Banned but not blocked: Inside the FCC's growing foreign-drone exemption list
The Covered List ban on foreign drones is still in force. The conditional approval track underneath it is filling up, and the gate is held by DoW and DHS, not the FCC.
The Covered List ban on foreign drones is still in force. The conditional approval track underneath it is filling up, and the gate is held by DoW and DHS, not the FCC.
The Federal Communications Commission did not carve a hole in its December 2025 ban on foreign-produced drones. It opened a gate. The difference matters for every operator, manufacturer, and investor who read the original Covered List action as a market-closed signal.
On June 4, 2026, the FCC's Public Safety and Homeland Security Bureau released Public Notice DA-26-548, granting a new round of Conditional Approvals under the agency's exemption track. The freshest name on the list, according to DroneDJ's reconstruction of the June 4 release, is Innovation First International's VEX AIR drone, an education-focused platform. It joins a list that has nearly tripled in roughly three months.
The mechanism underneath these approvals is the part the wire coverage tends to skip. The original December 22, 2025 action placed foreign-produced UAS and UAS critical components on the FCC's Covered List after an Executive Branch national security determination. That is the wall. But the same framework also routes exemption through the Department of War or the Department of Homeland Security, which can issue a risk determination saying a specific product does not pose unacceptable risk.
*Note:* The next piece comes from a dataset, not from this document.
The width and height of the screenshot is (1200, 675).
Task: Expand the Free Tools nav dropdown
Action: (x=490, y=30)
When that happens, the FCC issues a Conditional Approval. The standard did not change. The gate is doing what the gate was built to do.
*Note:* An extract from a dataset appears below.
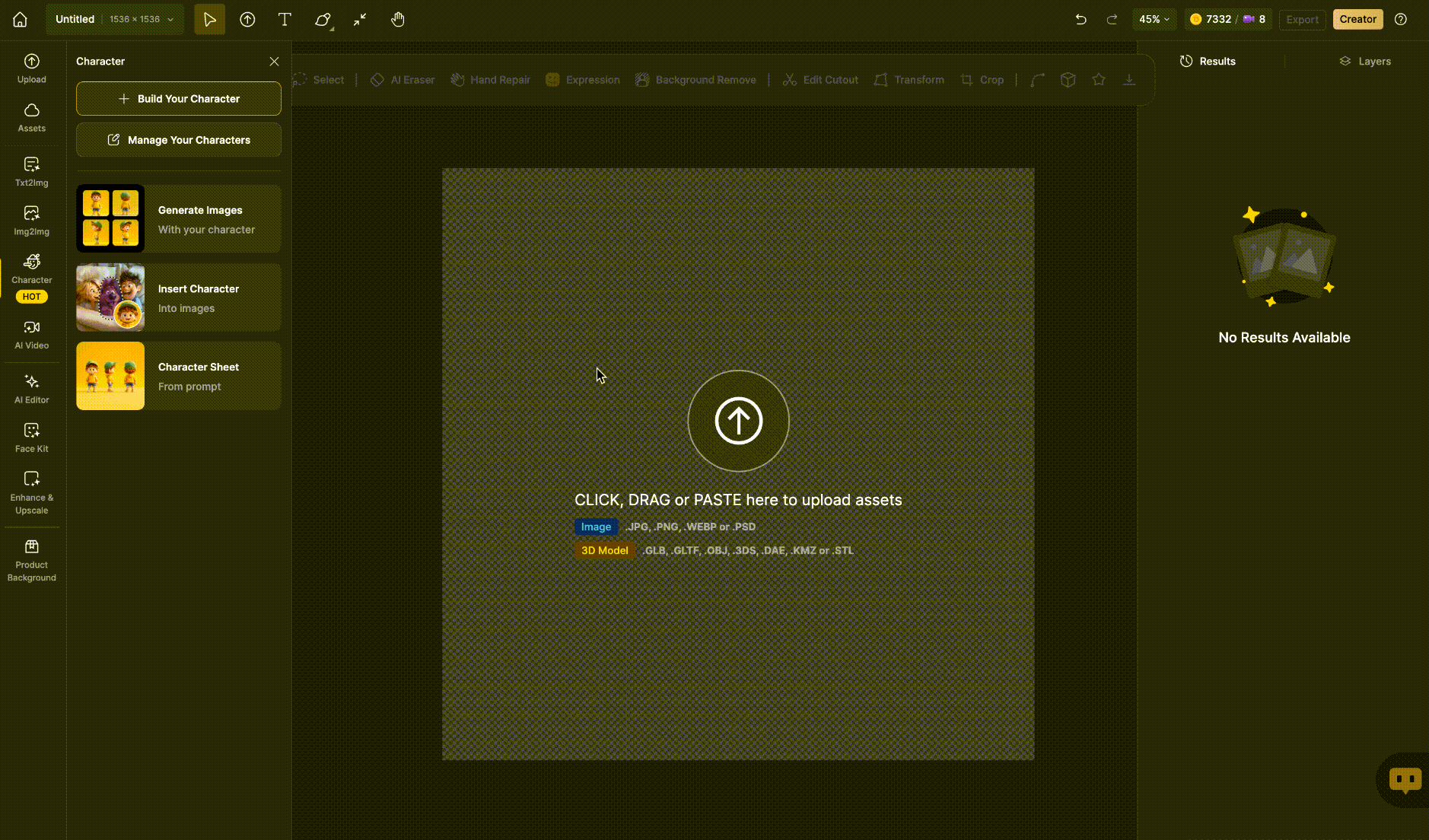Select Character Sheet thumbnail

[110, 376]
The early signals are visible in the timeline. In January 2026, the FCC carved out broad exemptions for drones already on the Blue UAS Cleared List and for drones qualifying as domestic end products under Buy American standards. In March 2026, the agency began issuing Conditional Approvals for individual foreign-produced systems. DroneDJ tracks roughly four systems in that first wave, including the SiFly Q12, Mobilicom's SkyHopper family, the ScoutDI Scout 137, and the Verge X1. The June 4 update adds the VEX AIR alongside names that have piled up in the months between: the Sees.ai v.USA. 1.0, Air6 System's AIR8 and AIR4, Elevon Aerial's AG/Z30/Z50/Z80, Blueflite's Cobalt 461, Verity's AG Series 4 Indoor Autonomous Inventory System, and Air's VEV 120C and 060C.
Read across that list and a shape emerges. The approvals cluster around enterprise, industrial, inspection, mapping, inventory, and public-safety use cases. Consumer photography platforms are mostly absent. The exemption track is functioning as a B2B and government-buyer relief valve, not a reopening of the consumer market.
The constraint that press coverage often underplays is the time limit. The June 4 Conditional Approvals run through December 31, 2026, according to the FCC public notice. Each approval is, in effect, a re-up exercise. A product that clears the security test this year still has to clear it again next year. That is closer to a renewable visa than to permanent market access.
The political backdrop is the other piece worth tracking. The original Covered List addition sits inside a broader national-security argument about Chinese-made drones and supply-chain exposure, an argument that produced the December 2025 order in the first place. The exemption track does not contradict that argument. It accepts the premise and asks whether each individual product can satisfy the conditions the premise implies. DroneDJ flags the tension: companies and trade groups pushing for a faster, broader exemption are arguing against an agency that has, in fact, been steadily granting one.
What to watch. The next conditional-approval wave will be the cleaner test of the pace, including whether the June 4 cadence continues, whether the December 31, 2026 expiration triggers a meaningful number of re-determination filings, and whether any approval is denied outright, which would be the first sign that the gate is closing rather than opening. Operators planning a 2027 fleet should read the list as a map of the security test, not as a roster of permanently cleared products.